Freeman’s leaps and bounds leave me a little dizzy.
For starters, while there is certainly a difference between the Delphi statue and the depictions of Anthony, the difference is not the difference between hero and helpless victim. After all, Anthony was at war with those demons, and victorious. He is a different sort of hero, but not less heroic. Besides, it’s not entirely clear how paintings from the sixteenth and twelfth century respectively are supposed to provide evidence cocncerning the fourth century.
A second distortion: A page after the contrast of the Riace warrior and Anthony, Freeman includes a picture of the head of Constantine from the monumental statue now extant only in fragments, a photo of the arch of Constantine, and a medallion from about 330. He comments, “By the fourth century the emperor has become quasi-divine, as the monumental idealized head of Constantine . . . suggests.”
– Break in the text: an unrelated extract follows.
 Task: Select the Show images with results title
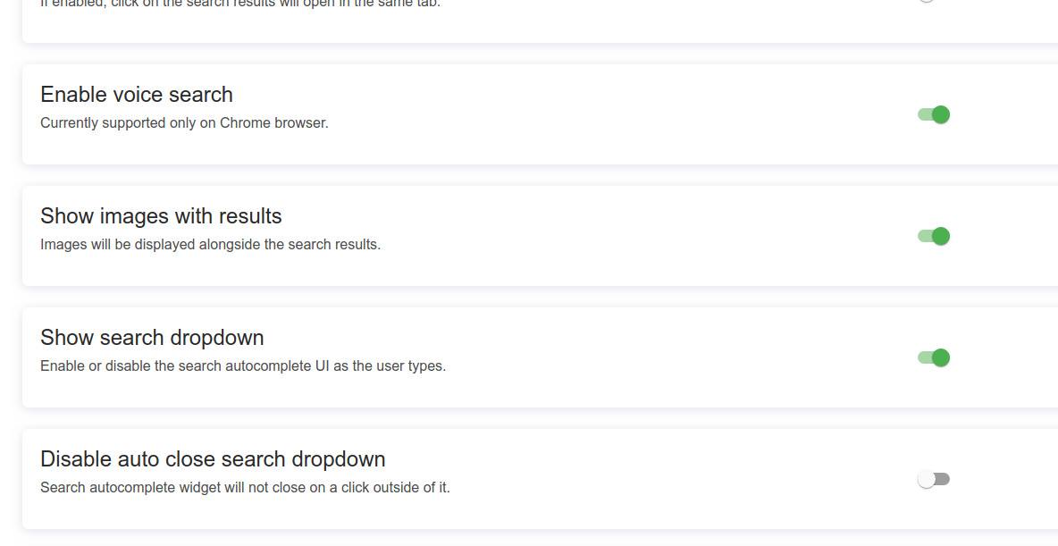coord(161,215)
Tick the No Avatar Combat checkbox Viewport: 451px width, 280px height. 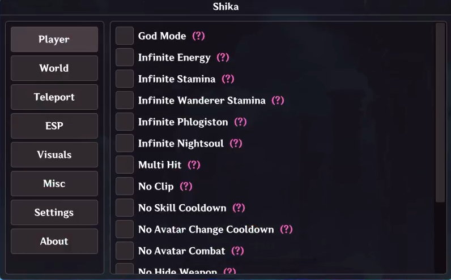(x=125, y=251)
Well now. “By the fourth century“? Perhaps Freeman isn’t aware that Augustus was already more than quasi-divine, as were his successors. Perhaps he’s never heard of the cult of the emperor, or doesn’t realize that Christians were perseccuted for refusing to offer sacrifice to his genius.
Perhaps he really doesn’t know all this. Revealingly, the only entry for “persecution” in his index refers to a couple of pages describing Augustine’s views on the subject. But he does know. He mentions persecutions in his few pages on Diocletian, but insists that the Romans executed Christians very, very reluctantly, “only after every possible means of making him offer a token sacrifice to the state had been tried.” True enough; the Romans used every “means” they could find, like whipping and burning and flaying and pouring salt and vinegar in wounds. Those patient, patient Romans. Who can blame them?
But, if the emperor only became “quasi-divine” in the fourth century, implicitly with the ascendancy of Constantine, what was that “token sacrifice to the state” all about?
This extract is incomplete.